A couple of basic concepts:
- CoreData is probably the worst way to go for the image data, the documentation states that BLOB segments in the store cause massive performance problems.
- Use the file system for what it's built for, read / write access of random chunks of data.
The rest depends on how you organize your data, so here are some thoughts:
- 80x80 is pretty small, you could probably hold 50 or so in memory at a given time.
- You need a way to hash the images into some kind of structure so you know which ones to fetch. I would use core data for storing the locations of the images on the file system, and back your view with an NSFetchedResultsController to pull out the list of file names.
- Use some in memory data structure to store the UIImage objects, a FIFO queue with a size of 50 would work well here, as it gets a new image from the file system it pops out the oldest one.

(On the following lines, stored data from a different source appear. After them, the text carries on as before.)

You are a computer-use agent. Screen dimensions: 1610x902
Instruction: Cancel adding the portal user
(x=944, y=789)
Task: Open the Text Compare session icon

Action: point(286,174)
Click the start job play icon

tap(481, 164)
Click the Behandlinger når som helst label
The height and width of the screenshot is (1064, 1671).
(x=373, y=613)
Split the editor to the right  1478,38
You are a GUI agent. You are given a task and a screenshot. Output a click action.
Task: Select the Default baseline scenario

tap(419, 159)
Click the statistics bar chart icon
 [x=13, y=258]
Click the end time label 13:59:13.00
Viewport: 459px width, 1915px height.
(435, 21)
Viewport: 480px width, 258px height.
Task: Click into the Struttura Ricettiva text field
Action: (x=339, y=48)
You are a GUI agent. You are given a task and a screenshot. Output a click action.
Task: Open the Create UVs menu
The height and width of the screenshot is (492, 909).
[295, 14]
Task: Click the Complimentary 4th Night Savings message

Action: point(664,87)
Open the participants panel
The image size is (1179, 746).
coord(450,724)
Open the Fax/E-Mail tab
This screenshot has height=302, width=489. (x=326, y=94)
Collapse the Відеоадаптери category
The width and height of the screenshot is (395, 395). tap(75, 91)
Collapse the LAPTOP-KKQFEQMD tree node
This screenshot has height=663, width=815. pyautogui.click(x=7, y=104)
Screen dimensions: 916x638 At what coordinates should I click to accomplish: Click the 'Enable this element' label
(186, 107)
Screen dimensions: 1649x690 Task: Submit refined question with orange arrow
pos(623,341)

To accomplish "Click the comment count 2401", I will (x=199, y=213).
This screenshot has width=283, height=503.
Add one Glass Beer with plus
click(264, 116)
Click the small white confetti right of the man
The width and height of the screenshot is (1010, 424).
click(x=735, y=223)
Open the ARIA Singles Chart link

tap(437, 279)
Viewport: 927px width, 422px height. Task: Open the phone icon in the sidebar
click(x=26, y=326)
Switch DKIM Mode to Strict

- Finally you have to know what images you're going to view and stay ahead of it, file system reads won't be super fast, so you'll need to either chunk your reads or stay far enough of your view to avoid lagging. If your view is showing 50, you might want to keep 100 in memory, 50+ 25 previous and 25 next if you're scrolling for example.
A premature optimization:
- If read performance is essential, it would be worth while to store the images in "page" sized chunks, such as a zip of 5 or n images that can be read into memory at once, and then split into their corresponding UIImage files.